2.) Elastic Capacity and Measured Services – we made some pretty great strides in ensuring all of our cloud components have instrumentation, and getting that data into our data layer so we can consume it. Our Ops team is now starting to use the massive amount of data (from guests, to hosts, to storage) to look at aggregate at what is happening in our Cloud, as well as use it to dig into the specifics where we are exceeding thresholds. We also run our massive DB running an ETL of around 40M records a day on a VM, just to make sure we walk the talk.
3.) End-to-End Service Monitoring – we made a decision to tightly couple our Cloud work with our move to a true ITIL Service Management environment – this isn’t a simple task and we have lots of more work to do here.

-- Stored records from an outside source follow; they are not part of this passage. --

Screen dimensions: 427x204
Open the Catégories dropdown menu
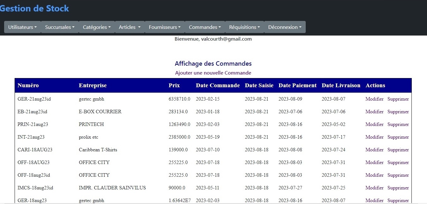coord(97,27)
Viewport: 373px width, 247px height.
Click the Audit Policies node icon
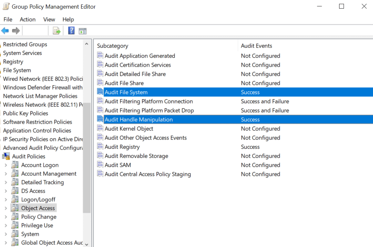click(6, 156)
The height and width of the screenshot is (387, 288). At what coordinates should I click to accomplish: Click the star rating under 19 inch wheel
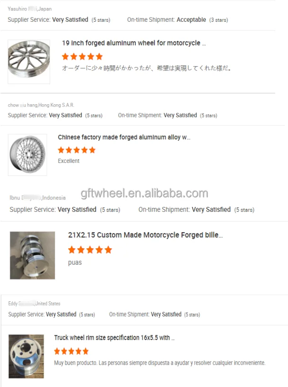tap(82, 56)
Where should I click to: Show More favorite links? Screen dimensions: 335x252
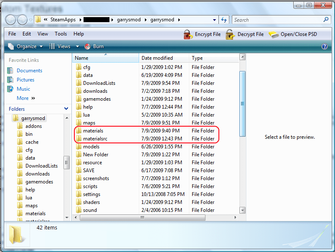coord(25,98)
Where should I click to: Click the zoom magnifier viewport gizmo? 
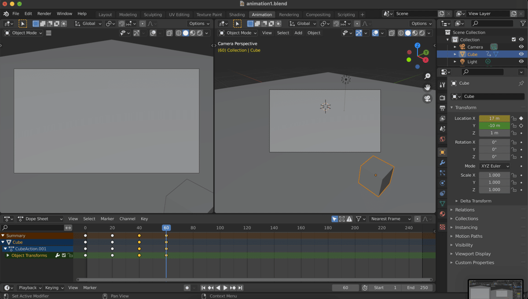(x=427, y=77)
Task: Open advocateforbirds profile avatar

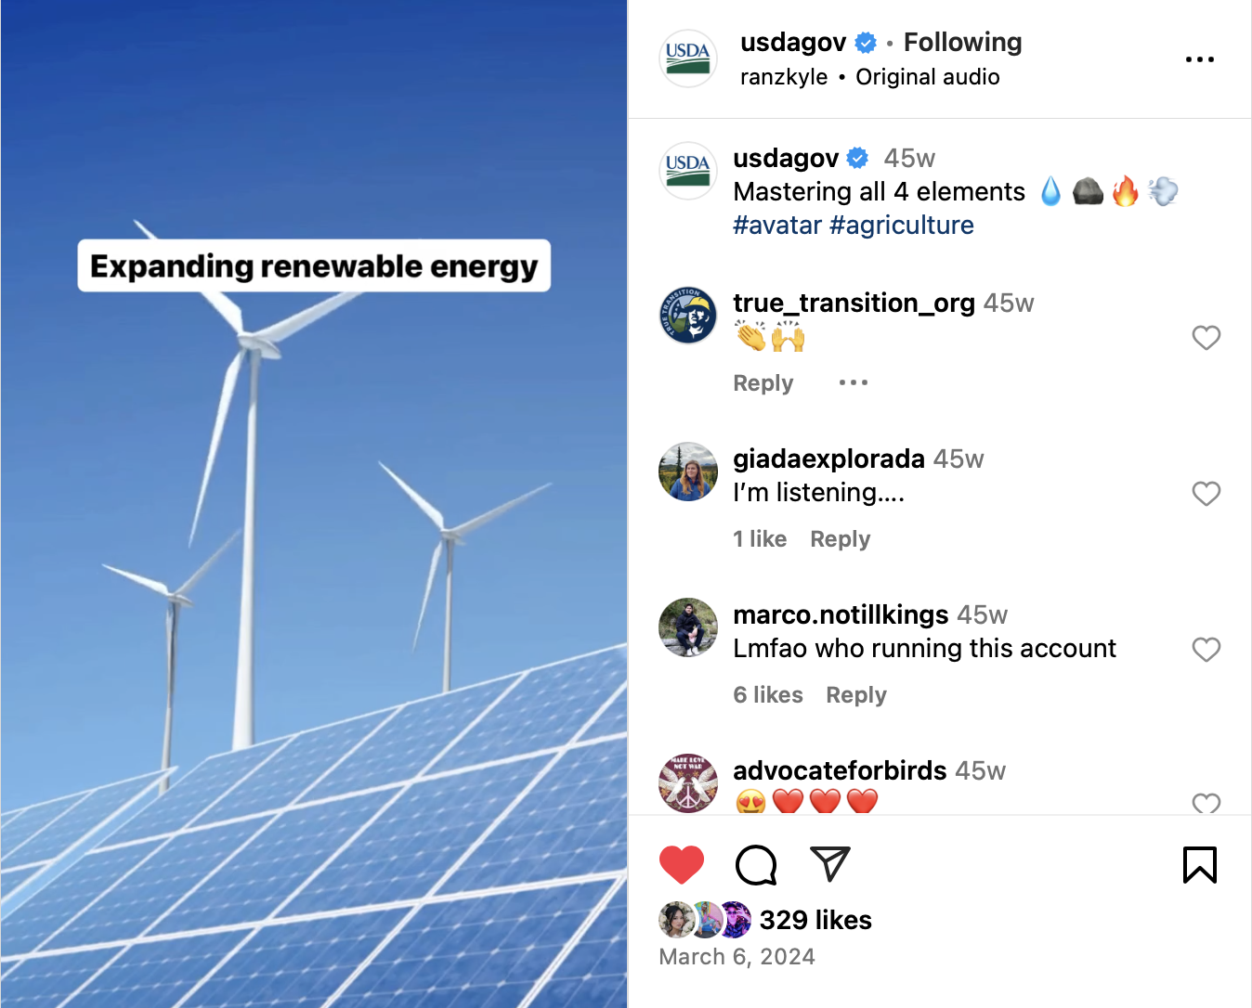Action: (688, 783)
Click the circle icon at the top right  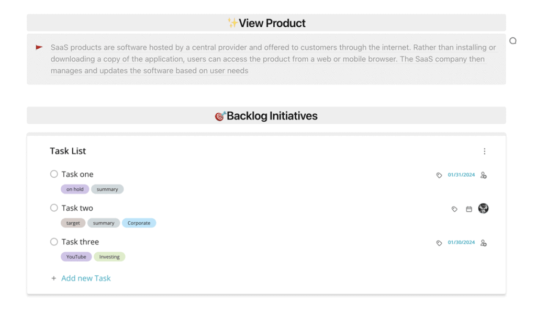point(513,40)
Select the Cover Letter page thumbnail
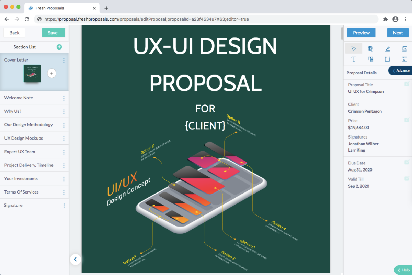 tap(32, 73)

But I think most of my peers I talk to the industry agree that ITIL with Cloud is a great way to combine the discipline of an Enterprise IT shop with the dynamic natures of on demand capacity. We have completed end-to-end service monitoring for a few entire services, and are going to be making this the norm as we continue through 2011, eventually creating the service models automatically when self-service happens.
4.) On-Demand Self-Service – we took an extremely manual environment, and made it automated, and we didn’t do it in a pristine greenfield environment, we did this across our entire Office and Enterprise environment. This means that basically across all of our data centers, and all of our virtual infrastructure we can serve out infrastructure services on-demand to entitled users. We took a goal of under 3 hours, and we are doing a pretty good job of hitting this consistently. This year we are going after the last piece of the environment which is our DMZ and secure enclaves, and our teams are busy working through the business process automation as well as new connectors to automate some very laborious manual tasks.

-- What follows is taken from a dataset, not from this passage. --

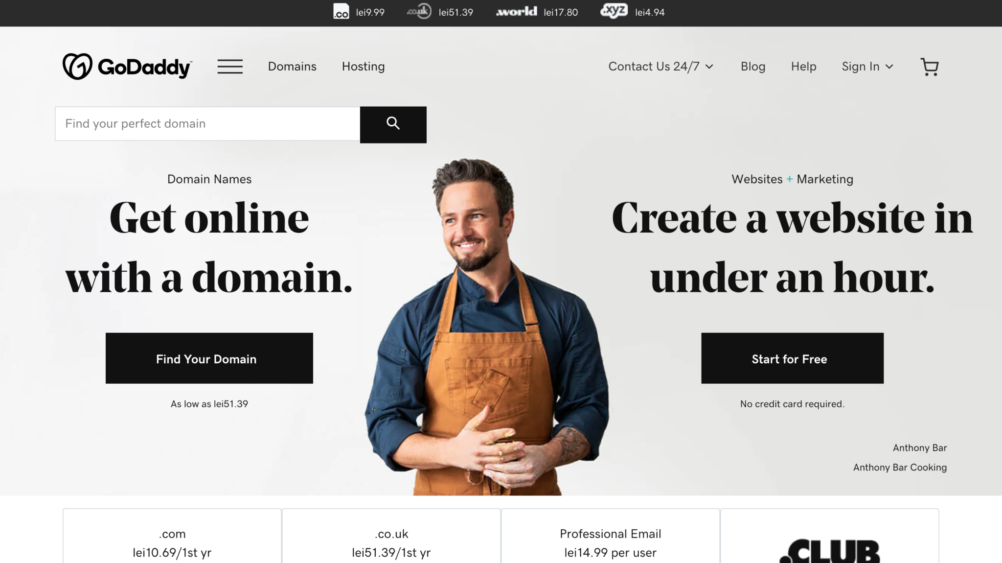Viewport: 1002px width, 563px height.
Task: Click the Find Your Domain button
Action: click(x=206, y=358)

Now nothing any of us do in IT is simple, and everything has challenges… a few retrospective points I would like to share:
1.) Know your workloads – with the data we are pulling from all of our OS instances, we can see what the workloads are doing to the most important components (CPU, memory, network, storage, and I/O). In fact we have so much data that sometimes it is tough to find the right data. However with this data you can pick the top 2-3 counters per component and make sure you are optimizing the OS instance as it moves to the multi-tenant environment. I like to think of what we are doing as moving families out of the suburbs and into high-rise extremely efficient leased apartments. Being that we control the city, we can make these decisions, but as we do this we need to be careful to make sure we have enough square footage to let the family thrive, if we give them to little space, or we don’t allow them to cool their apartment – we could end up with angry tenants. Also no one wants a rock band living next door, so we have to make sure those noisy neighbors keep the noise down, or give them a room away from the rest of the tenants.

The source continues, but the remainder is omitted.